* _WRITTEN TASK_:
Extract the passage below on calculating an object's projection length on the ground plane and reproduce all of it without any changes.

* _TEXT PASSAGE_:
%%

According to the principle that the corresponding sides of similar triangles are proportional, we calculate the coordinates of the intersection point between the ray, LT, and the ground plane, z = 0, according to Equations (3) and (4). Then, the projection length, $h_{uv}$, of the object on the ground is calculated, as in Equation (5).

$$x=\frac{H_{cam}\left(X-X_{cam}\right)}{H_{cam}-H_{uv}}$$

(3)

$$y=\frac{H_{cam}\left(Y-Y_{cam}\right)}{H_{cam}-H_{uv}}+Y_{cam}$$

(4)

$$h_{uv}=\sqrt{{\left(x-X\right)}^2+{\left(y-Y\right)}^2 }$$

(5)

2.

%%

* _SUPPLIED RECORDS_:

%%

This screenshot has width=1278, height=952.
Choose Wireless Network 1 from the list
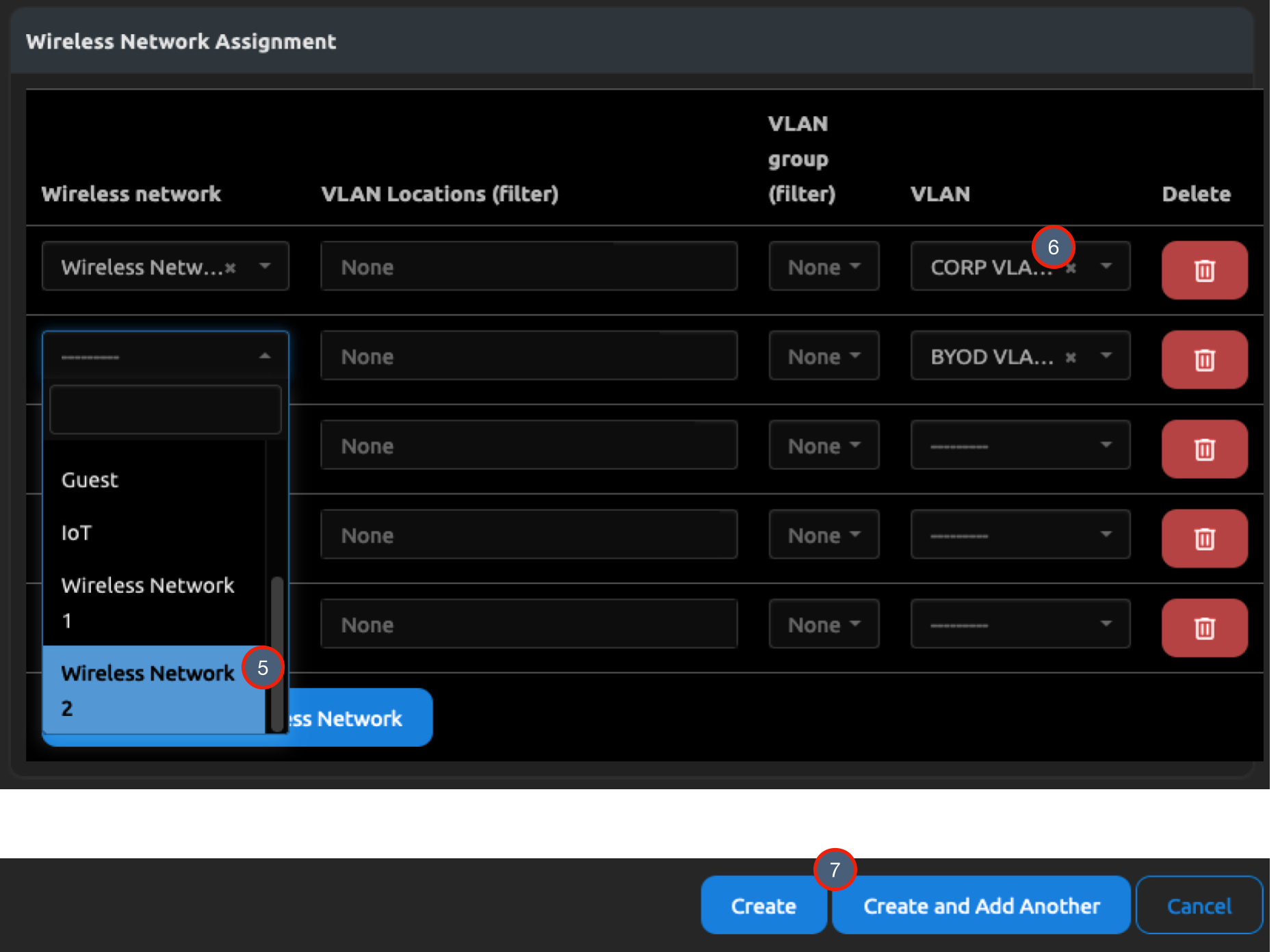[x=147, y=602]
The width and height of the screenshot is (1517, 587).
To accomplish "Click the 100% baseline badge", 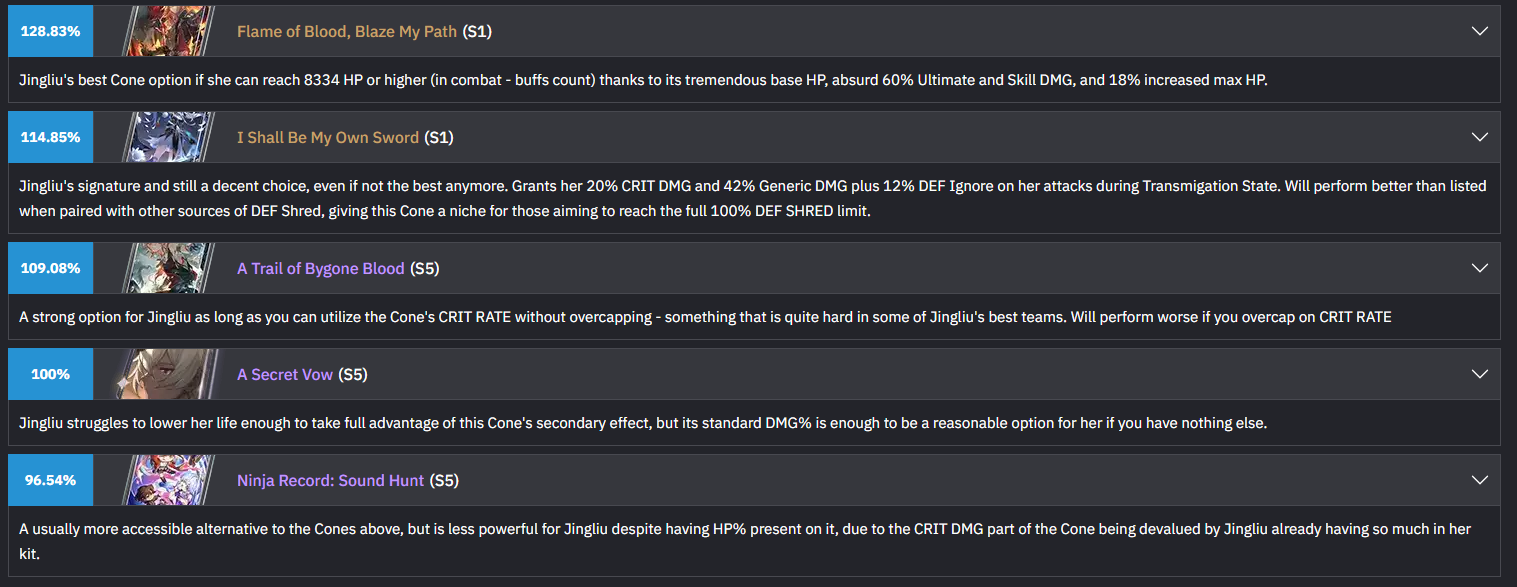I will 50,374.
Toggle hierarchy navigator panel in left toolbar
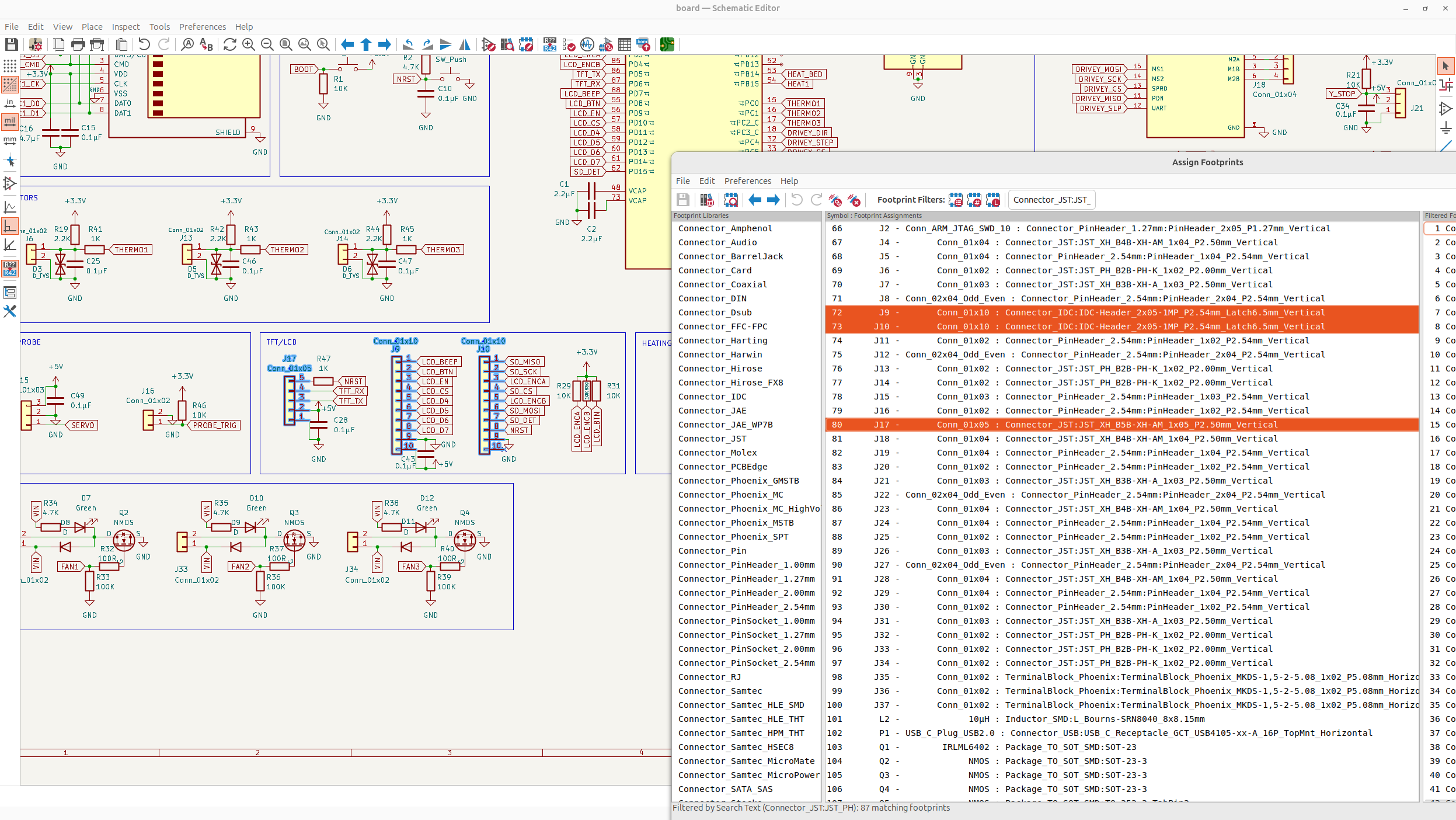 (10, 293)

%%

* _ANSWER IN FULL_:
According to the principle that the corresponding sides of similar triangles are proportional, we calculate the coordinates of the intersection point between the ray, LT, and the ground plane, z = 0, according to Equations (3) and (4). Then, the projection length, $h_{uv}$, of the object on the ground is calculated, as in Equation (5).

$$x=\frac{H_{cam}\left(X-X_{cam}\right)}{H_{cam}-H_{uv}}$$

(3)

$$y=\frac{H_{cam}\left(Y-Y_{cam}\right)}{H_{cam}-H_{uv}}+Y_{cam}$$

(4)

$$h_{uv}=\sqrt{{\left(x-X\right)}^2+{\left(y-Y\right)}^2 }$$

(5)

2.